Tutti devono sapere, o ricordare, che Hitler e Mussolini, quando parlavano pubblicamente, venivano creduti, applauditi, ammirati, adorati come dèi. Erano ‘capi carismatici’, possedevano un segreto potere di seduzione che non procedeva dalla credibilità o dalla giustezza delle cose che dicevano, ma dal modo suggestivo con cui le dicevano, dalla loro eloquenza, dalla loro arte istrionica, forse istintiva, forse pazientemente esercitata e appresa.Le idee che proclamavano non erano sempre le stesse,
e in generale erano aberranti, o sciocche, o crudeli; eppure vennero osannati, e seguiti fino alla loro morte da milioni di fedeli. Bisogna ricordare che questi fedeli, e fra questi anche i diligenti esecutori di ordini disumani, non erano aguzzini nati, non erano (salve poche eccezioni) dei mostri: erano uomini qualunque. I mostri esistono, ma sono troppo pochi per essere veramente pericolosi; sono più pericolosi gli uomini comuni, i funzionari pronti a credere e ad obbedire senza discutere, come Eichmann, come Hòss comandante di Auschwitz, come Stangl comandante di Treblinka, come i militari francesi di vent’anni dopo, massacratori in Algeria, come i militari americani di trent’anni dopo, massacratori in Vietnam.Occorre dunque essere diffidenti con chi cerca di convincerci con strumenti diversi dalla ragione, ossia con i capi carismatici: dobbiamo essere cauti nel delegare ad altri il nostro giudizio e la nostra volontà.

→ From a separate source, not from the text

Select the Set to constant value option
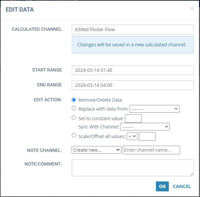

Poiché è difficile distinguere i profeti veri dai falsi, è bene avere in sospetto tutti i profeti; è meglio rinunciare alle verità rivelate, anche se ci esaltano per la loro semplicità e il loro splendore, anche se le troviamo comode perché si acquistano gratis. E’ meglio accontentarsi di altre verità più modeste e meno entusiasmanti, quelle che si conquistano faticosamente, a poco a poco e senza scorciatoie, con lo studio, la discussione e il ragionamento, e che possono essere verificate e dimostrate.